9:00 am.  It’s the last official day of the school year.  I go into school where I expect to find teachers handing out report cards.  Instead I find teachers frantically typing up report cards. 

The headmaster calls me into his office and I sit for half an hour while he reprimands one of my students for fabricating a report card with fake marks.  He asks me if I have anything to say to the student in question.  I say in Kinyarwanda, “If you’re going to cheat this skillfully, you should put marks that we can believe.”

My headmaster is not amused.

10:00 am.  Teachers are still typing report cards.  I read Moby Dick, then take a nap on a bench in the teachers’ room.

11:00 am.  It’s still raining and teachers are still typing report cards.  I tell Damascene to call me when they’re done and head back home to make some tea.

2:00 pm.  I’ve returned to school and waited another two hours for the last of the report cards to be signed and printed.  Finally, everyone goes down to the meeting hall.

Once the teachers are seated, the director goes over the program for meeting.  He gives a list of talking points that must be covered and explains that at the end of all of our official business, I will be saying a brief goodbye as I’m returning to America soon.  Mistakenly thinking I’ve been called upon to say something, I jump up and launch into my goodbye speech.

 A minute later I note the confused looks on everyone’s faces and realize I’ve made a fool of myself for probably the ten thousandth time in Rwanda.  I sit down and spend the next hour staring at the floor and blushing furiously.

4:00 pm.  Official business has been concluded, drinks have been distributed and I still haven’t given my goodbye speech.  My director is already two beers into the evening.  Deciding to be bold, I stand up, tap two bottles together, and announce that I’m going home to America in a few days and that I would like to say goodbye.  Then I launch into the same speech I’d begun earlier, but with more emotion, confidently enunciating the Kinyarwanda I so painstakingly prepared ahead of time.

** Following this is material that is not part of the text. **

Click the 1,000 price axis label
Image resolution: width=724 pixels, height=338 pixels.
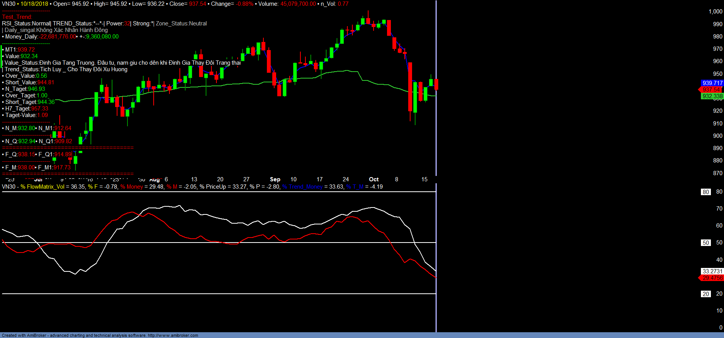(715, 12)
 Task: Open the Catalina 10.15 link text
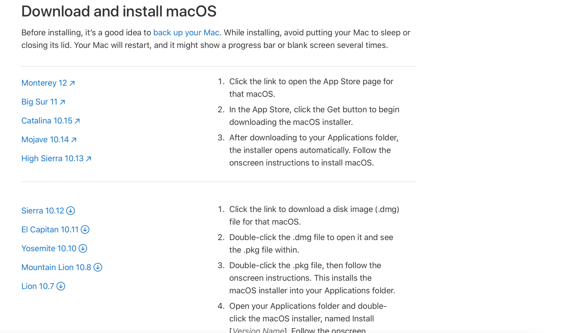tap(47, 120)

The words flow and the teachers get misty.  Their reaction emboldens me and I stop following my notes.  By the end I’m crying a little, but so are the others.  One by one, they stand up and thank me for my service. 

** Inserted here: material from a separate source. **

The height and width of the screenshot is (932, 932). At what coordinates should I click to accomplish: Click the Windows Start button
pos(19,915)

I think, “Thank God.  I didn’t blow it.”

5:00 pm.  The last speech is given by the director.  He presents me with an agaseke basket and urges me to take the good and the bad I have seen in Rwanda and put them in it for safekeeping.  He tells me that in Rwandan culture, a child is named eight days after it enters society.  He says that while my initial eight days in Rwandan society are long past, it isn’t too late to christen me with a Rwandan name.  He gives me the name Umwari, which means a girl who is educated, cultured and discreet.  I tell him that he couldn’t have given me a better gift – meaning the name.  He shoots a confused looked at the agaseke basket, then shakes my hand. 

The teachers commandeer my camera and spend the next half hour taking pictures, mostly of each other walking up the stairs outside the meeting hall.

8:00 pm.  I stop by my headmaster’s house to drop off some photographs and say a final goodbye.  I end up sharing a glass of urwagwa with his wife and chatting with the two of them for several hours.  He tells me that he feels privileged to have worked with me.  I feel a mix of emotions.  Mostly I wonder if he’s been hyperbolic on purpose.